Stored data:

::::

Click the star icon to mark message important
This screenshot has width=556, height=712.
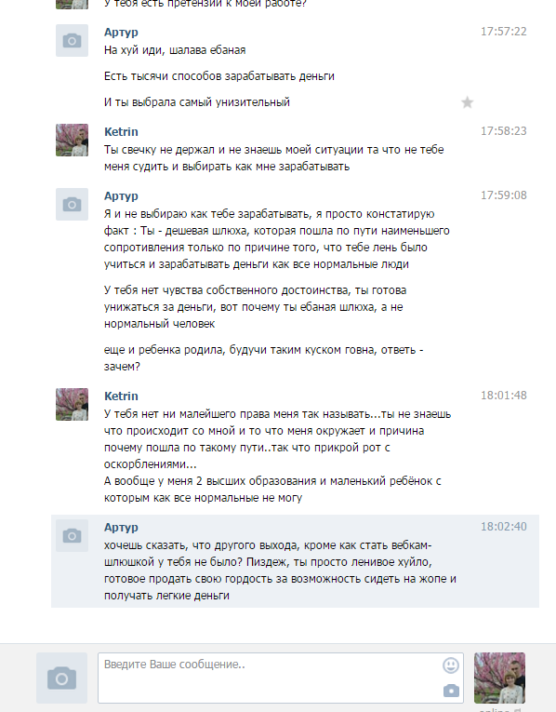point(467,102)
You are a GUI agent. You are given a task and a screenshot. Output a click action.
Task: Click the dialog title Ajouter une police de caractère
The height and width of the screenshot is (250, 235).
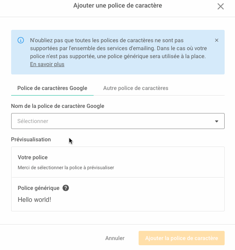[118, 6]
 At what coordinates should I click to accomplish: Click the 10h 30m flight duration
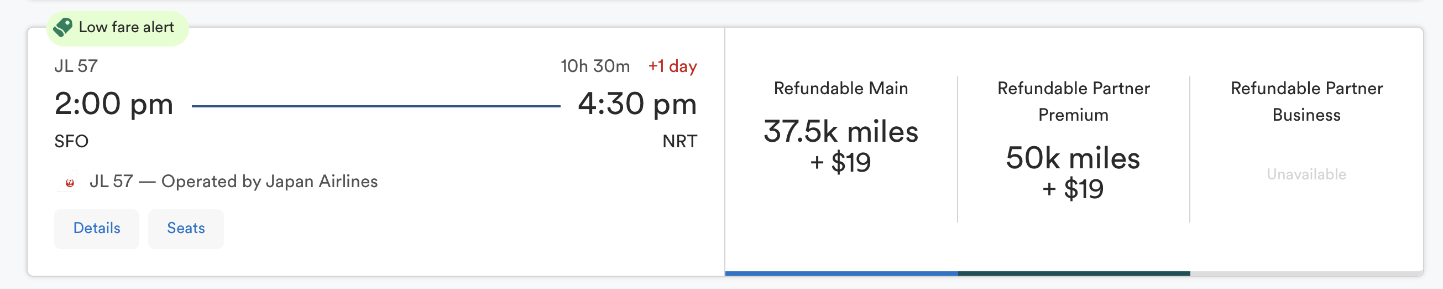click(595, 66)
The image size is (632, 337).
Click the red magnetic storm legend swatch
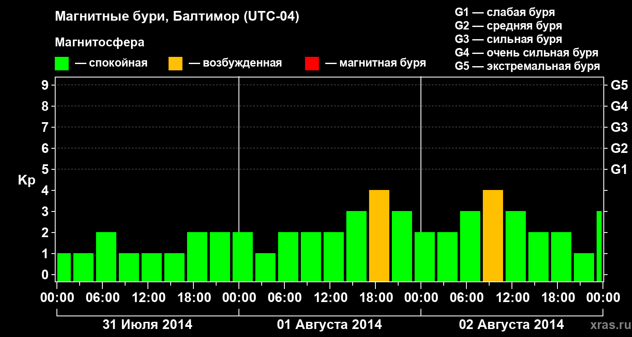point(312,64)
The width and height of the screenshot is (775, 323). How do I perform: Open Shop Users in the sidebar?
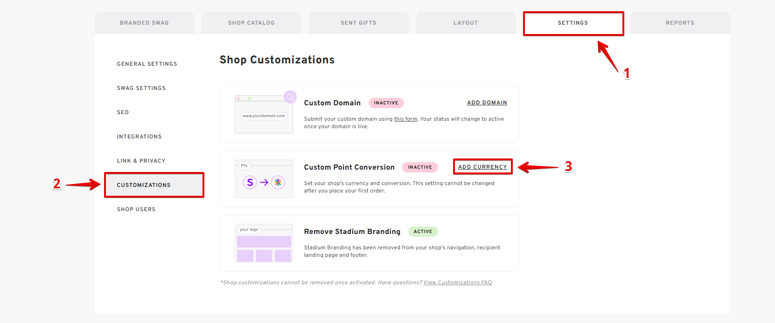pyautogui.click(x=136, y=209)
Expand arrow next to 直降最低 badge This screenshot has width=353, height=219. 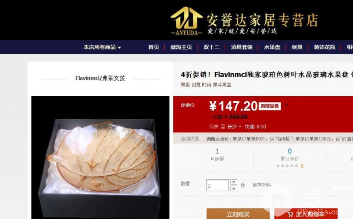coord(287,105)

::::

§ **PROBLEM STATEMENT**:
Starting with the first line of the data above, write out each line exactly up to and including the line that holds "Task: Click the". Pictures stay out.

§ **WRITTEN RESPONSE**:
Click the star icon to mark message important
This screenshot has width=556, height=712.
point(467,102)
You are a GUI agent. You are given a task and a screenshot. Output a click action.
Task: Click the dialog title Ajouter une police de caractère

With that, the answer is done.